They are planning to tolerate losing 95% of their customers. Of about 100,000 customers, they only care about 600 of them much, and about 6 thousand kind of, if they want to stick around, but not too much. The rest are fully expected to bail.
Comment on Broadcom-owned VMware kills the free version of ESXi virtualization software
BearOfaTime@lemm.ee 11 months agoFor the cost, SMB is going to walk away. There are millions of SMB’s.
jj4211@lemmy.world 11 months ago
Nomecks@lemmy.ca 11 months ago
SMBs are not the target. Companies with a sizeable vSAN investment, huge amounts of VMware based automation and the fortune 1000 are. MSRP on the cheap license is going to be around $275/core, minimum 16 cores per socket.
BearOfaTime@lemm.ee 11 months ago
That’s simply short sighted.
So they ignore the Fortune 1000+1 (the up-and-coming 1000). They also stop providing a learning/familiarity path.
I’m already seeing SMBs looking at KVM, Proxmox, Xen, etc. When these young engineers/managers/architects grow and move to Enterprise, what are they going to recommend when VMware is $300/core?
I’m all for (as in I push) recognizing the value of (even expensive) licensing when it reduces engineering costs and complexity, but that’s what I’d call a “metric shitload”.
A mid-size business could easily justify transitioning to just about any other VM solution when faced with that kind of increase.

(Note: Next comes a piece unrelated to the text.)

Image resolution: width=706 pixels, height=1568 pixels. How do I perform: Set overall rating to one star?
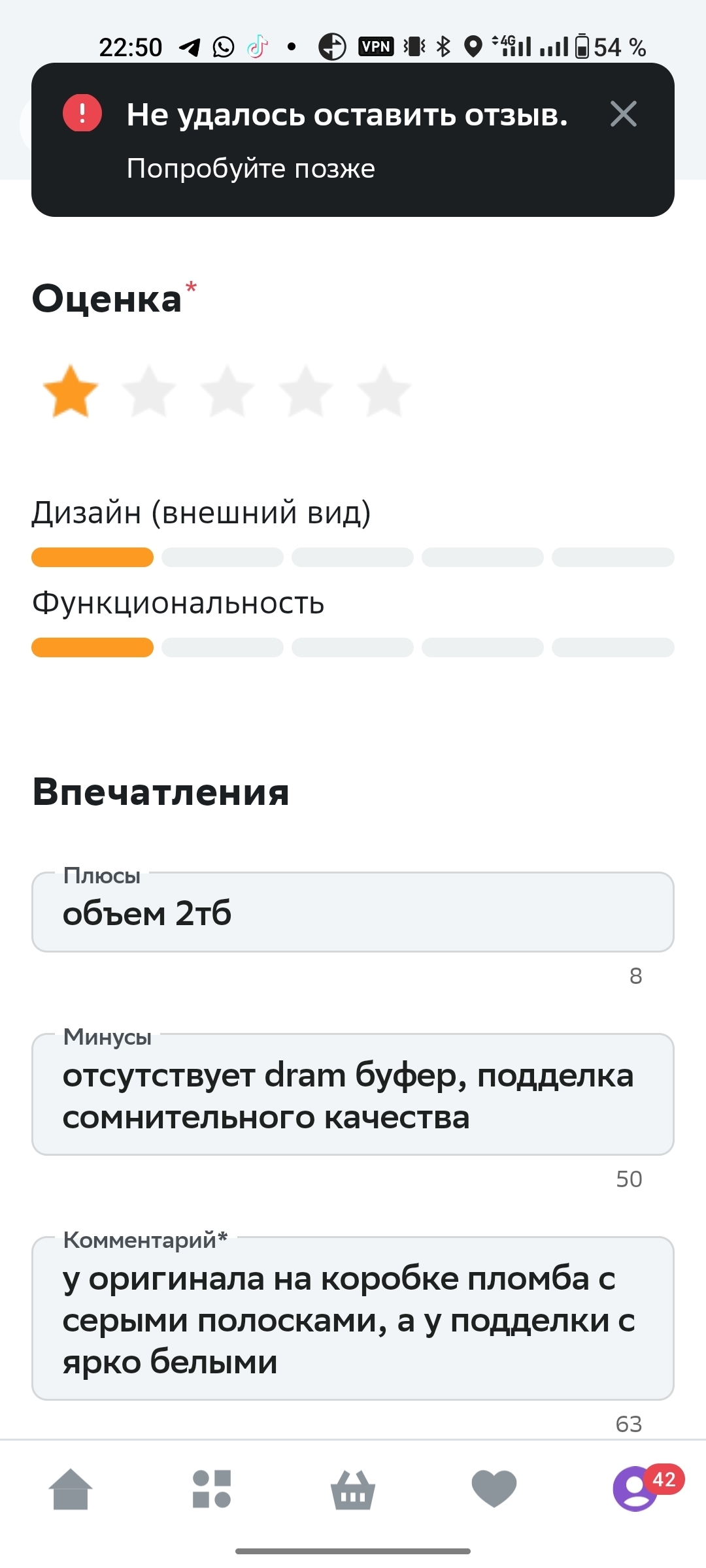[71, 392]
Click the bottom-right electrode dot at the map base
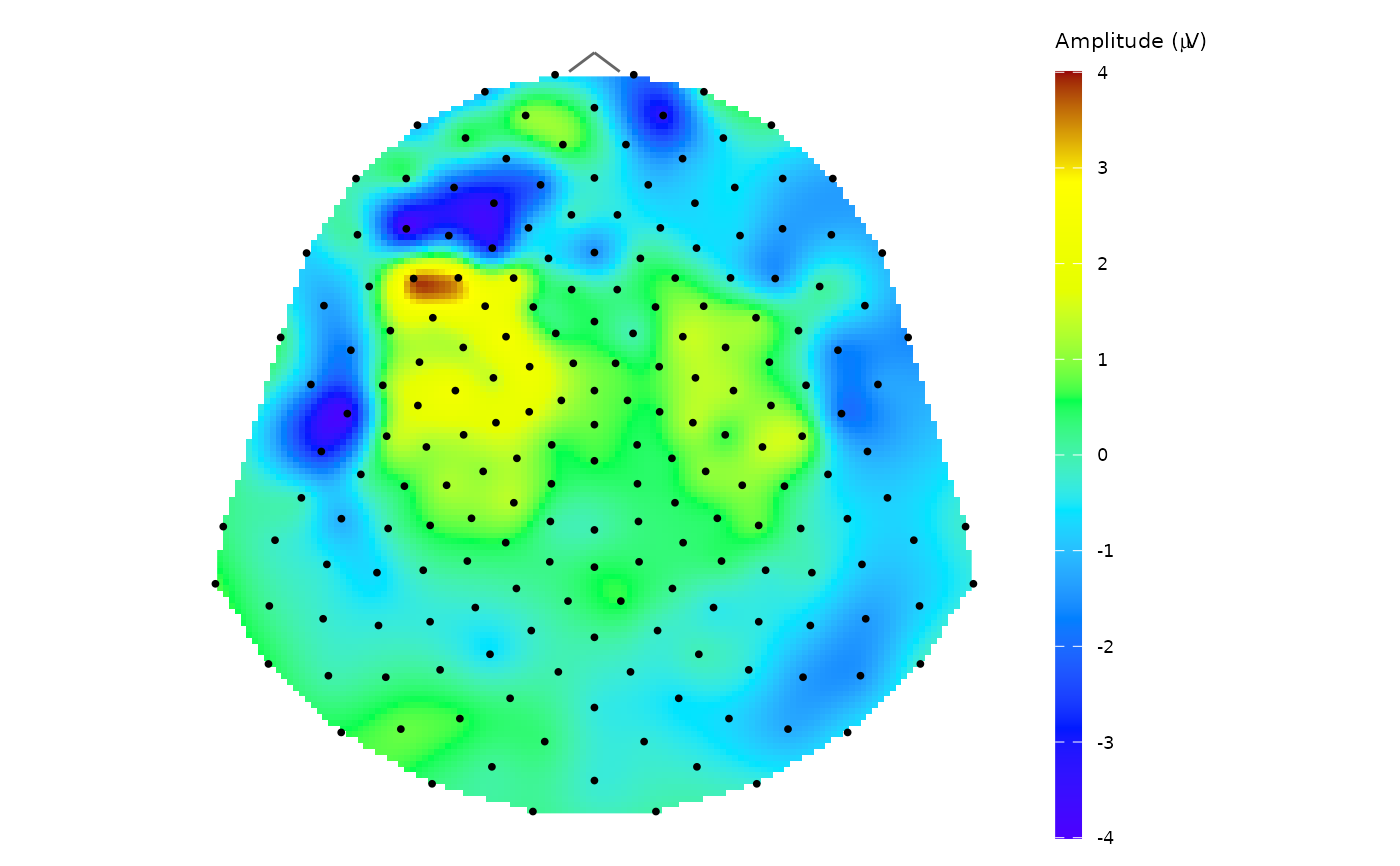This screenshot has height=866, width=1400. 656,811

One 16-core host is now $5k in licensing, practically doubling the cost - and that’s an annual cost for years - saddling “future IT” with that cost that can now no longer be invested elsewhere.
Now imagine you have 10 such boxes.
Tja@programming.dev 11 months ago
And a potential 90% discount for big customers?
Nomecks@lemmy.ca 11 months ago
Shockingly, no.
signalsayge@lemm.ee 11 months ago
Probably not that deep. I’ve heard there are definitely discounts. That doesn’t count for much though when it still increases your cost 6x.